- _Uraian Tugas_:
Ringkaslah tulisan tentang efek Dunning-Kruger di bawah ini dalam dua kalimat.

- _Teks Sumber_:

----------------------------------------

ISSN 2477-1686
Vol. 7 No. 5 Maret 2021
Dunning-Kruger Effect: Inkompeten yang Merasa Kompeten
Oleh
Fauzan Noor Ahmadi
Division for Applied Sosial Psychology Research, Universitas Persada Indonesia YAI
Pada 2014, Washington Post melakukan jejak pendapat kepada warga AS tentang apakah AS harus terlibat dalam intervensi militer setelah invasi Rusia ke Ukraina. Hanya 1 dari 4 responden bergelar sarjana yang mampu menunjukkan letak Ukraina pada peta, responden juga benar-benar menunjukkan antusiasme yang berbanding lurus dengan rendahnya pengetahuan mereka tentang Ukraina (Nichols et al., 2018). Pada 2016, Oxford Dictionaries mendeklarasikan bahwa “post-truth” sebagai International word of the year sebagai imbas serangkaian peristiwa politik kala itu (“Post-Truth” Declared Word of the Year by Oxford Dictionaries - BBC News, n.d.). Serupa tapi tak sama, Di Indoensia pun muncul istilah ’cebong’ dan ‘kampret’ pada masa kampanye calon presiden pada Pemilu 2019. Hal-hal tersebut tentu berdampak tidak hanya pada polarisasi masyarakat yang makin menjadi tapi juga berkurangnya kredibilitas pengetahuan.
Di era post-truth dan digital ini, derasnya informasi yang tersedia di berbagai portal daring dan sosial media juga dapat dengan mudah diakses oleh semua kalangan tanpa adanya batasan yang jelas mana informasi yang layak dan benar dengan informasi yang keliru bahkan palsu. Dalam beberapa kasus, para pemilik akun media sosial dari kalangan figur artis ataupun tokoh yang memiliki banyak pengikut dan massa turut menyebarkan argumen yang kurang berdasar terkait suatu hal yang diluar kompetensinya. Keadaan tersebut diperparah dengan munculnya banyak akun anonim yang juga menyebarkan berita dan argumen tak berasas. Tak jarang, pendapat para ahli mengenai suatu hal dianggap sama kuatnya dengan informasi yang mereka dapat dari sumber yang tak bisa dipertanggungjawabkan.
Tak sedikit juga Mahasiswa yang menyerahkan hasil ujiannya dan mendapatkan nilai D atau F cenderung berpikir usaha mereka seharusnya dinilai lebih tinggi tanpa melihat kebelakang apa yang telah ia usahakan terhadap ujian yang dihadapi (Nichols et al., 2018), yang mengejutkan hal-hal diatas ternyata tak hanya terjadi pada masyarakat dengan tingkat religiusitas tinggi seperti Indonesia, tapi juga terjadi dinegara maju dan adidaya seperti Amerika Serikat (Nichols et al., 2018).

----------------------------------------

- _Data Tersedia_:

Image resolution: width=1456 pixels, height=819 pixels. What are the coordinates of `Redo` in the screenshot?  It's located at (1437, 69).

----------------------------------------

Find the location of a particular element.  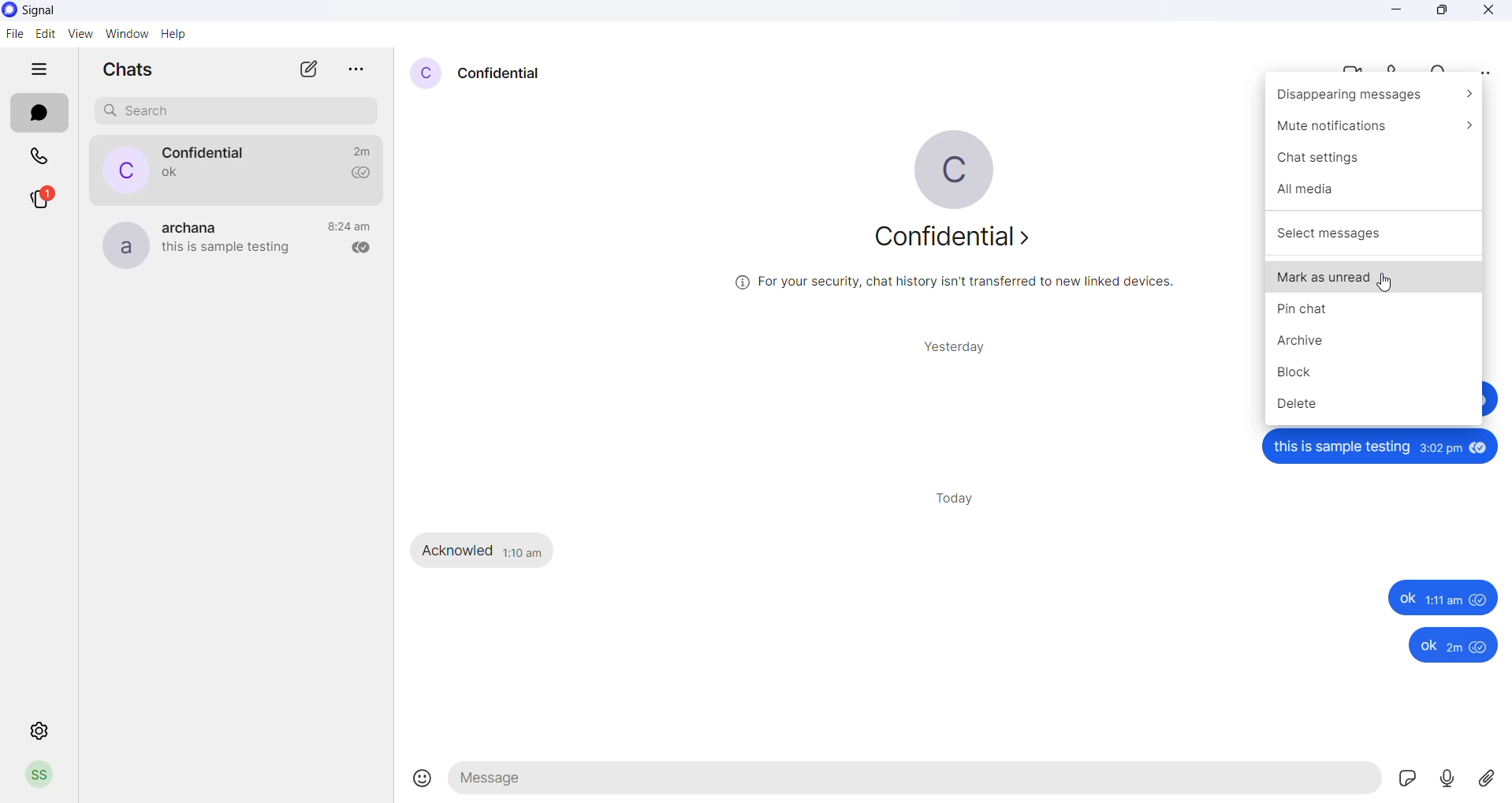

----------------------------------------

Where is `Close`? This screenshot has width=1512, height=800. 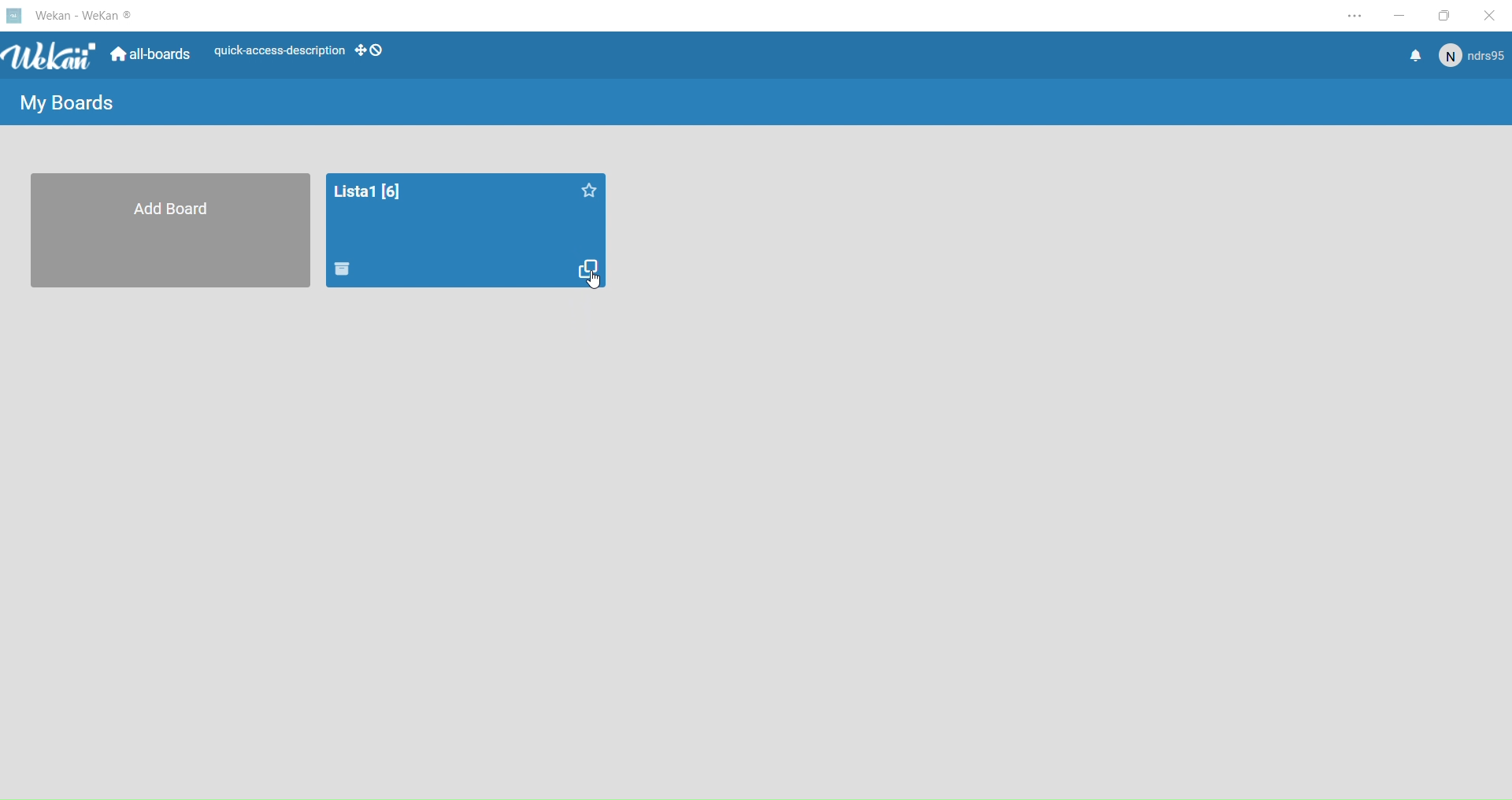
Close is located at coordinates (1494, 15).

----------------------------------------

- _Jawaban Tertulis_:
Jajak pendapat Washington Post tahun 2014 menunjukkan bahwa hanya 1 dari 4 responden bergelar sarjana mampu menunjukkan letak Ukraina di peta, sementara antusiasme mereka berbanding lurus dengan rendahnya pengetahuan mereka; bersama munculnya istilah "post-truth" dan "cebong" serta "kampret", hal ini berdampak pada makin tajamnya polarisasi masyarakat dan berkurangnya kredibilitas pengetahuan. Di era digital, informasi yang benar dan yang palsu dapat diakses semua kalangan tanpa batasan jelas, figur publik dan akun anonim ikut menyebarkan argumen tak berdasar, dan mahasiswa yang mendapat nilai D atau F cenderung merasa usahanya layak dinilai lebih tinggi, baik di Indonesia maupun di Amerika Serikat.